— TASK —
What is needed is an exact repeat of the lines from the one holding "The width and" through the final line of the data, with no pictures.

________________________

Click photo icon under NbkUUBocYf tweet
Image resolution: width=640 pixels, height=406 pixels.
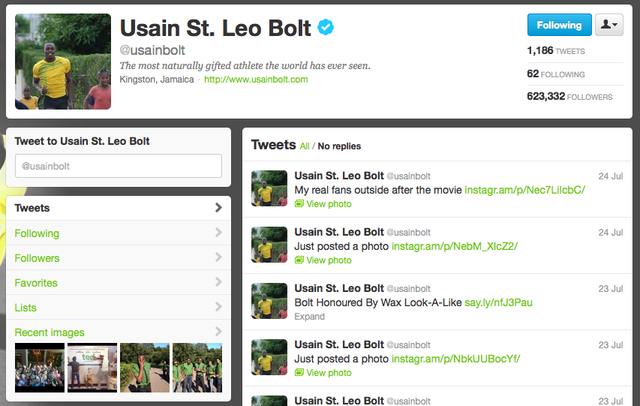click(299, 373)
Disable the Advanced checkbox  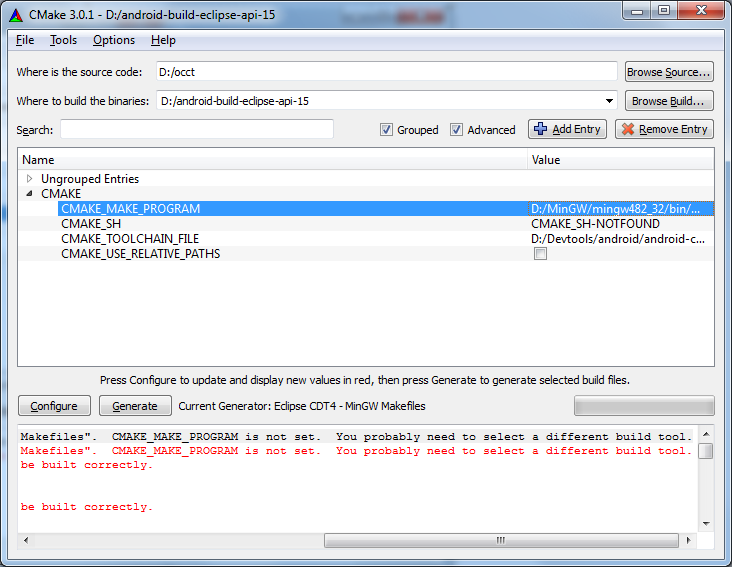click(x=457, y=130)
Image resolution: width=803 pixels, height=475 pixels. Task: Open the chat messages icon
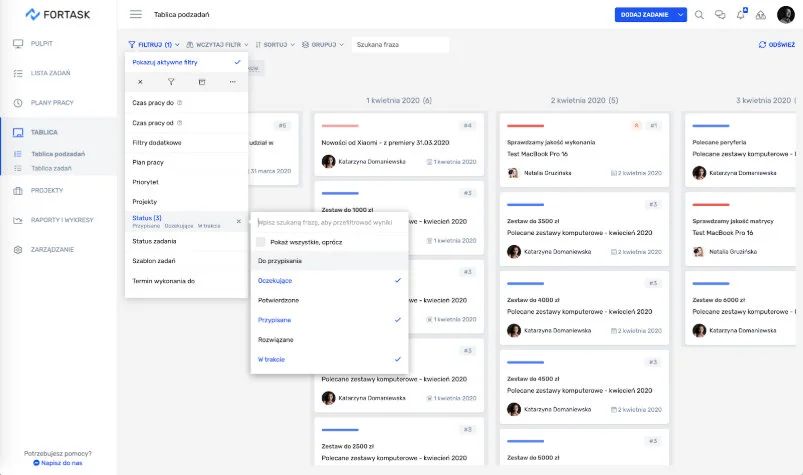(719, 15)
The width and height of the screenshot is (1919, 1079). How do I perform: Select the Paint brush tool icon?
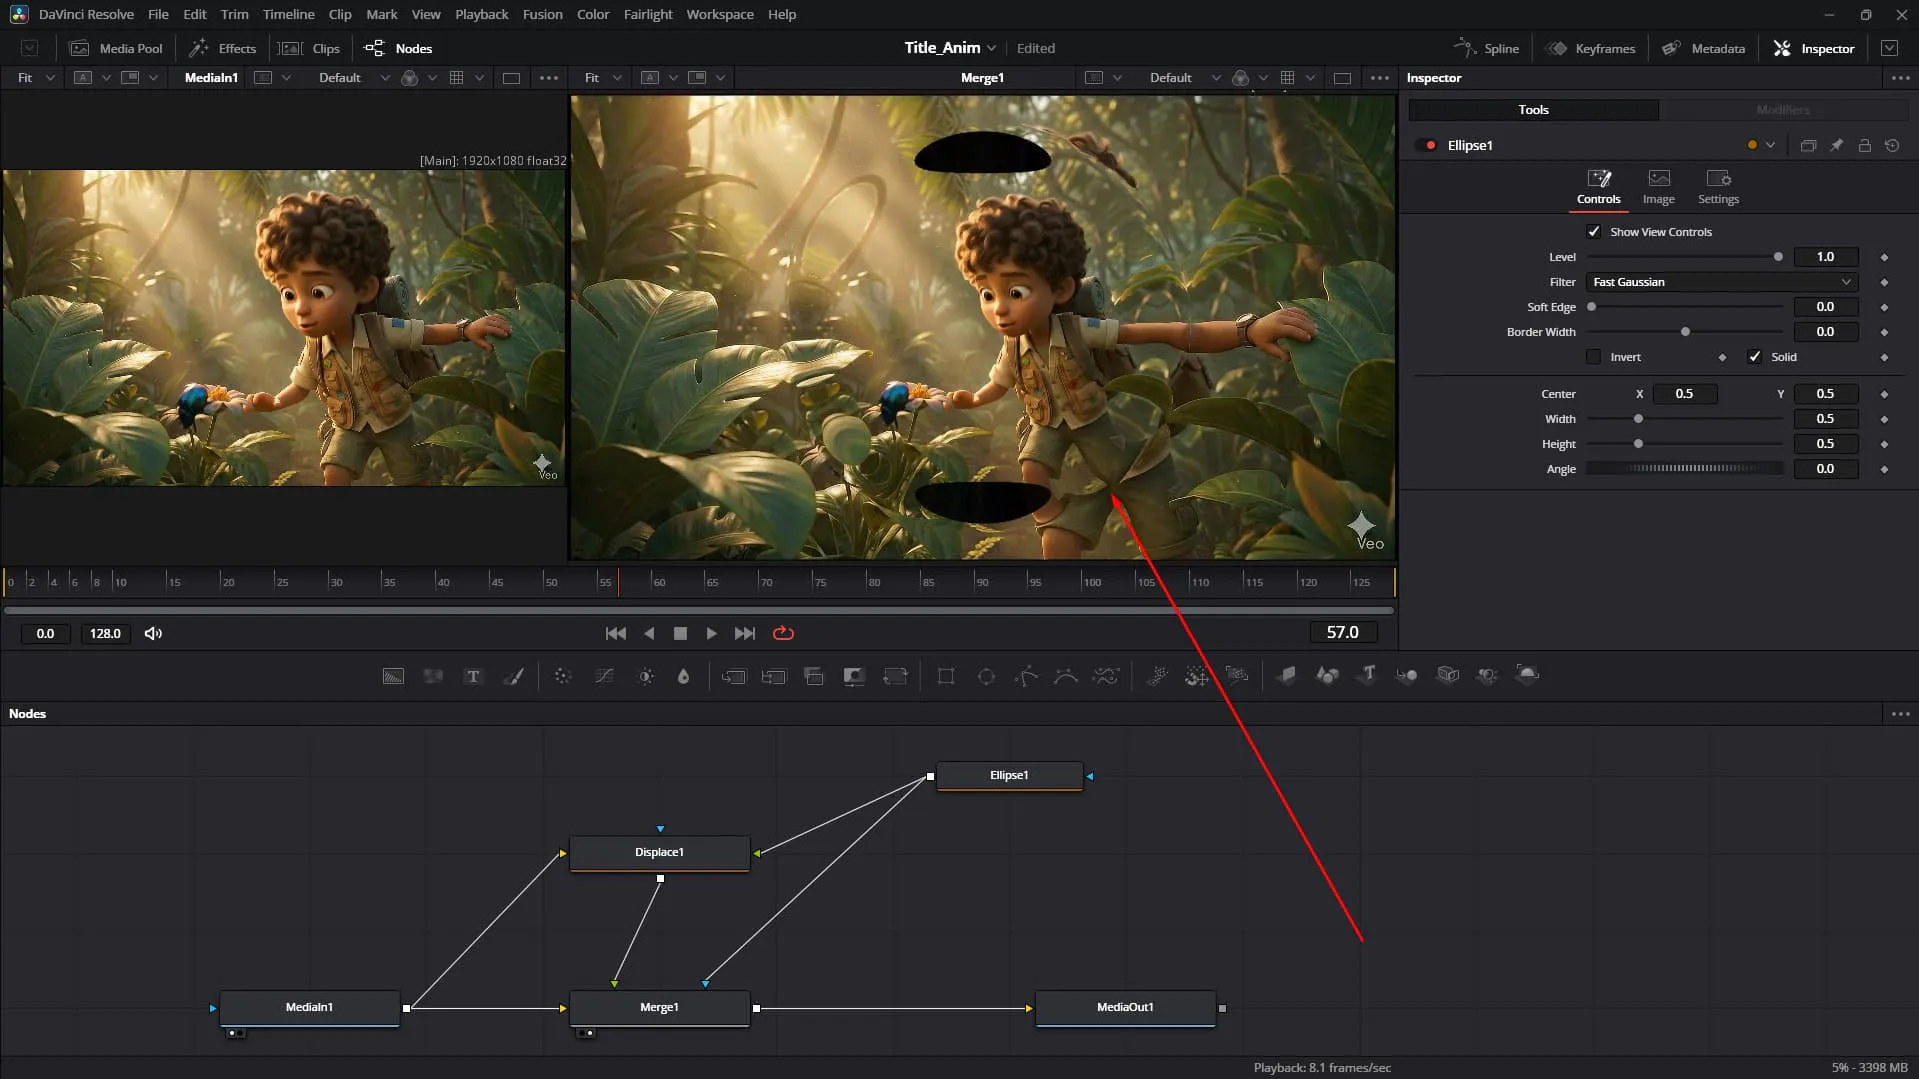(513, 677)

________________________

— ANSWER TO THE EXERCISE —
The width and height of the screenshot is (1919, 1079). How do I perform: Select the Paint brush tool icon?
(513, 677)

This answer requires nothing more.